La diffusione del Covid-19 non dipende soltanto dal rispetto delle norme igieniche e del distanziamento sociale. A giocare un ruolo significativo è anche il grado di inquinamento dell’aria: più scarsa è la qualità dell’aria che respiriamo, più alte sono le probabilità di contrarre il Coronavirus. Da uno studio di Epimed (Centro di Epidemiologia e medicina preventiva dell’Università dell’Insubria), infatti, emerge che ogni microgrammo in più di polveri sottili PM2.5 per metrocubo, implica un incremento del 5% del tasso di infezione.

La ricerca di Epimed è stata condotta sulla città di Varese, confrontando i dati raccolti nel corso del primo anno interessato dalla pandemia, partendo da febbraio 2020 fino a marzo 2021. Il professor Giovanni Veronesi, primo autore del lavoro, spiega: “Nel nostro studio abbiamo seguito prospetticamente nel tempo ogni adulto residente nella città di Varese, l’ottava città più grande della Lombardia, vicino al confine con la Svizzera”. Gli studi sono relativi a oltre 62mila abitanti della città, coprendo però anche un arco temporale che risale anche al periodo precedente la pandemia.

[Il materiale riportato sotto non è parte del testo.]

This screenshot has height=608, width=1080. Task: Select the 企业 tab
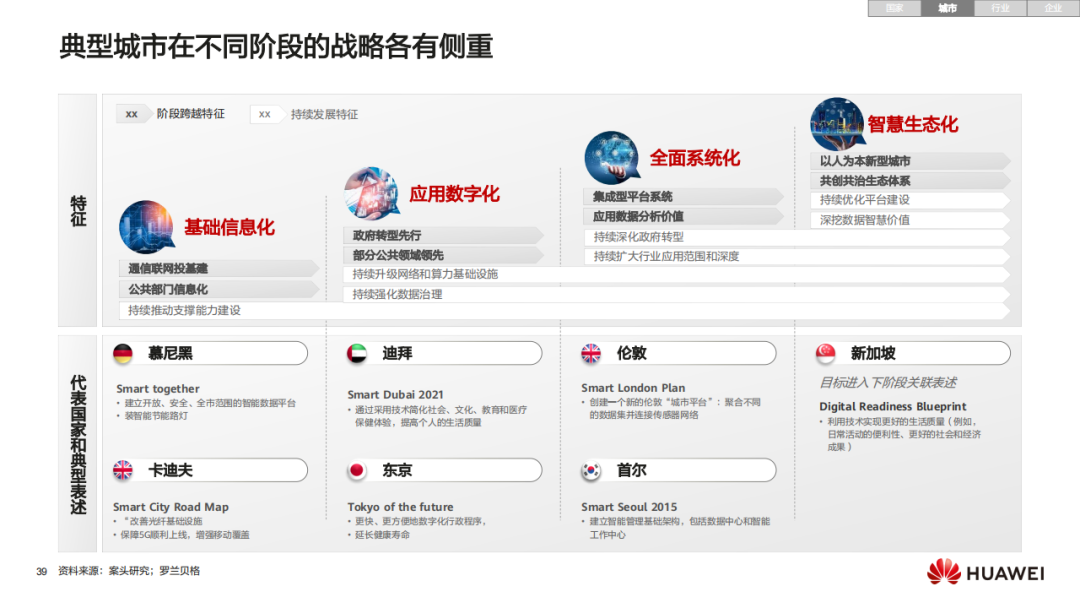point(1051,9)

Non soltanto PM2.5, ma anche altre tipologie di polveri sottili e altre forme di inquinamento atmosferico incidono sulla diffusione del virus. Per ogni microgrammo in più nell’aria i contagiati aumentano di quasi 300 unità ogni 100mila abitanti.

Marco Ferrario, co-autore della ricerca afferma: “È noto che l’esposizione a lungo termine all’inquinamento atmosferico aumenta il rischio di malattie respiratorie e cardiovascolari. Presumibilmente, gli stessi percorsi sono coinvolti nel legame tra inquinamento atmosferico ed incremento nei tassi di infezione da Covid-19”. Gli studi sono tuttavia ancora da considerarsi al condizionale, bisogna trovare altri dati che certifichino la correlazione tra inquinamento atmosferico e diffusione del contagi da Covid19.